Wednesday, July 03, 2024

16th note reading boot camp

Plotting out an intensive couple of lessons with a younger student, who has been doing extremely well with his playing the past year, but who is deficient reading 16th note rhythms. It's not unexpected that there be some gaps. When you're young you learn a lot really fast, largely from the actual playing you do, and may not keep up so well with things requiring deliberate study. And the way I teach, I don't force things on people that they're not ready to get into. 

For a normal 14 year old he's about on schedule for getting this together. I'll be spending a pretty rigorous couple of hours with him on the subject to get him up to speed:

First, just speaking the syllables counting the major single beat combinations of 8th notes and 16th notes, apart from reading them on the page. Including ghosting counts for rests— e.g., with a 16th rest at the beginning, 1e& becomes (w)e&. He is already good at this. 


Part of becoming functional in reading is simply recognizing a symbol or a one-beat group of symbols as representing a particular counted rhythm. That's mostly how reading is done, at first: people don't fractionally add their way through music, they look at one-beat symbols. 

Looking at the rhythms below, people can recognize that that's a 1e&, that's a 1-a, without actually knowing the values and accounting for each note of it. Which is why people will often mistake the 1e& rhythm for the similar looking 1-&a rhythm.   

When speaking the counts for these rhythms, say them with their proper spacing. Some students will say 1e&, 1-&a, or 1e-a, and space all the syllables evenly— they need to be spaced like the rhythm is played, even in conversation. 

The linear mathematics
Understanding the actual math of how a measure of music progresses, in linear order, from symbol to symbol: based on the value and placement of the current note, what is the count of the next note?

For example, in 4/4 time, a quarter note on beat 1 will be followed with something on beat 2— whatever kind of note or rest it is, it's happening on 2. An 8th rest on any downbeat will be followed by something on the &. A 16th note on the & will be followed by something on the a.  

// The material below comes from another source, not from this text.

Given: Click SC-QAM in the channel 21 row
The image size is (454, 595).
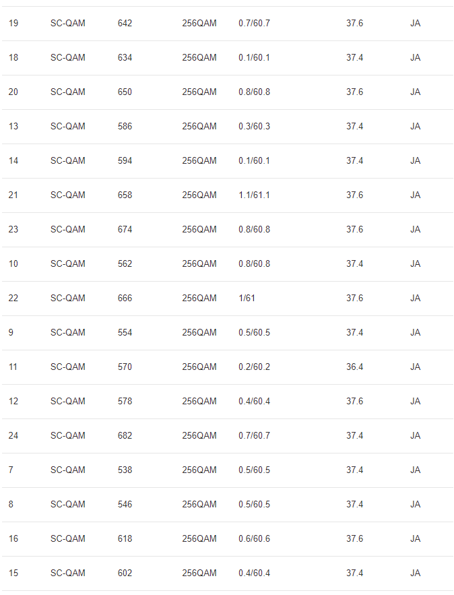Looking at the screenshot, I should click(x=68, y=195).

For this we will be penciling in the counts for every single note or rest on the page. Using a throwaway printed page— not in the book or on the actual practice page. In his normal practicing, I don't want the counts written in. 

Once it's clear he's solid accounting for every single symbol in the measure, we'll do a little bit just putting in beat marks:

The person
Communication is a bitch. Everyone brings their own set of issues to the lesson, and is reprocessing the stuff you tell them their own way. You have to pay attention to your words, and to the person. There are a lot of ways to do it wrong. You don't want to lose the person— by bombarding them with detail, or by not making it easy enough... or by not making the easiness of it obvious to them. People overthink, and will look for a hard answer even when you give them a very clear, simple request or problem. 

You can also craft a lesson that progresses well, with easy steps, but they may also be impatient with that— with the easiness of it. They may have a strong urge to lunge right to the thing they can't do at all, and then give up because it's too hard. That's part of the problem for this student, I believe. He's already good with direct application of rhythm, and likely feels the reading is a hindrance.


I'll be using:

Syncopation - As briefly as possible, the 16th notes materials in it are boring and formulaic, but good for a specific state of learning them.  

New Breed -  Although it's not a real friendly environment for this student, the pages are well written, and in an engraving style I approve of. 

Funky Primer -  There's a good short 16th note rhythm summary at the beginning. 

Elementary Snare Drum Studies by Mitchell Peters - This has the best overall rhythm summary I've seen, with all ordinary 8th note/16th note rhythms, each written a variety of common ways. See the copied examples above.  

Reading Text in 4/4 by Louis Bellson - For the pencil and paper practice. I'll have him write in the counted syllables for each note or rest on the page. I've already given the reasons I don't like this book for regular practicing. Even for this it's barely useful to me.